Le livre suit le programme du titre avec trois grands chapitres sur en effet: taoisme (ce qui ressemble le plus à une religion pour les chinois, sans en être une), confucianisme (une philosophie personnelle de l'auto-avancement) et enfin le bouddhisme (religion importée mais à l'impact important sur l'Empire du Milieu). L'introduction du livre est superbe et nous familiarise avec le déchiffrage des idéogrammes, qui servira de méthode presque pour le reste de l'exposé. *
Bon, je ne vais pas commenter les concepts ici, mais disons que j'ai pris plaisir à retrouver ce bouquin très riche dont j'avoue avoir eu du mal à garder en tête toutes les idées la première fois (ce coup-ci j'ai pris des notes !). Cyrille Javary nous explique bien l’étonnante (et assez pragmatique ) spiritualité des chinois, qui à la différence de nos grands monothéisme ne perdent pas de temps à implorer une toute-puissance, mais vise à cajoler des "shen" , ces esprits bienfaisants qui ne sont guère des déités, mais bien des ancêtres, qui, une fois disparus, veillent sur les vivants depuis leur propre dimension invisible. Mao lui-même est devenu "shen", un esprit bienveillant, qui s'occupe de... la sécurité routière...

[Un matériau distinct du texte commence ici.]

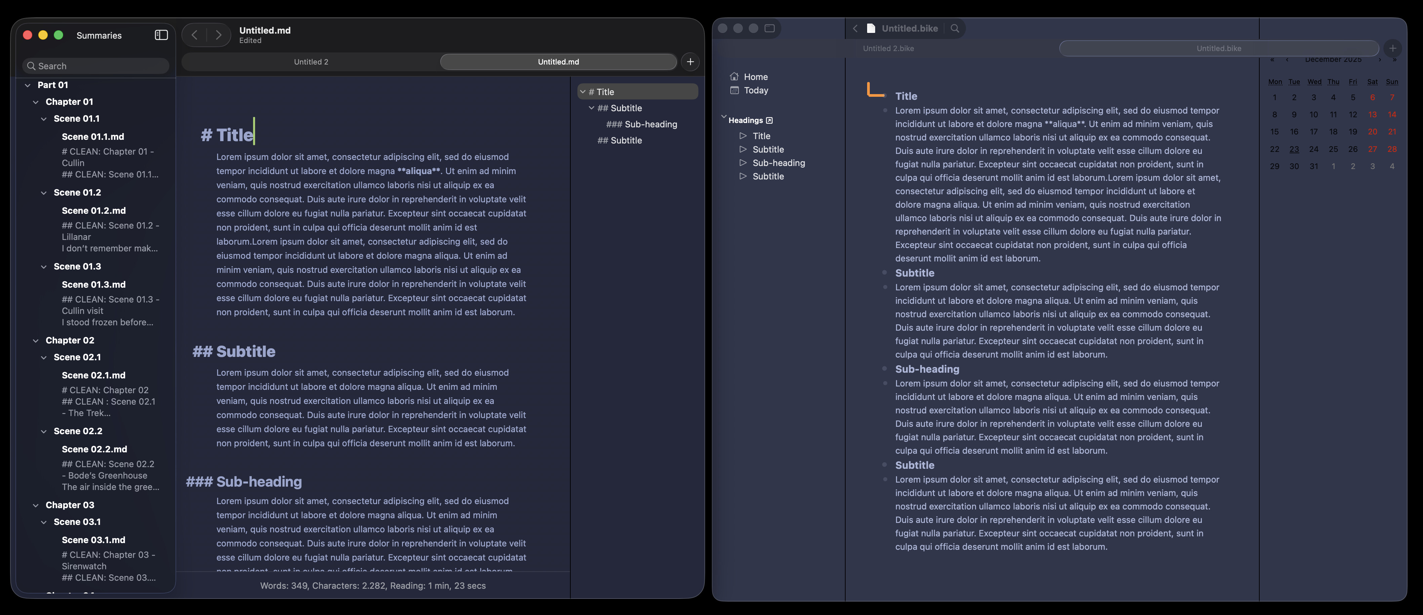
Task: Unfold the Title item in Headings
Action: 743,136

On découvre avec intérêt les grands courants de pensée, comme ce taoïsme qui tiendrait presque d'une adoration écolo de la Nature, ou ce confucianisme qui vise à instaurer la justice avant tout et prône le travail sur soi. On redécouvre le bouddhisme par son entrée stupéfiante en Chine (pourtant peu encline à croire en la métempsychose...) et l'apaisement qu'il apporta à une population somme toute assez rudoyée par son histoire et les mœurs impériales. Javary met en relation ces grandes philosophies et leur constante et sévère lutte pour le cœur(et la tête) des chinois, l'une prenant le pas sur les autres par la grâce d'une dynastie, pour être opprimée ensuite lorsque qu'une autre dynastie arrive. On fait un sacré voyage dans l'histoire chinoise, croyez-moi.

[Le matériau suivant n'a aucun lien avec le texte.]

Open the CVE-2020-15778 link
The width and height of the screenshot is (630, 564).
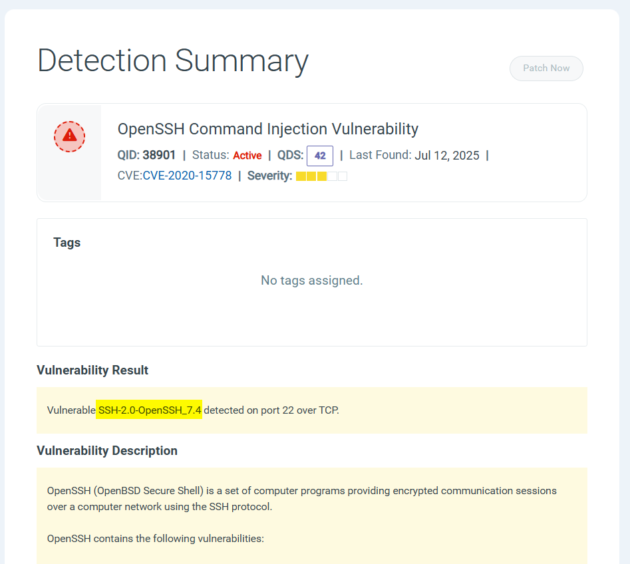[187, 176]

Le Dao De King et ses presque-haikus, les Entretiens de Confucius et la personnalité du maître, les œuvres bouddhistes, de nombreux ouvrages et leur auteurs sont expliqués en détail, mais grâce à la distinction claire entre les chapitres , on ne se mélange pas trop les pinceaux. L'auteur donne même un chouette tableau récapitulatif à la fin. (Je regrette juste que le Yi-Chin (le livre des changements) ne soit pas plus expliqué ici, mais c'est le sujet d'un autre bouquin de l'auteur je crois)
Une lecture très intéressante, sans doute parfois un poil trop riche, mais que je vous recommande sans hésitation, guys et guysettes!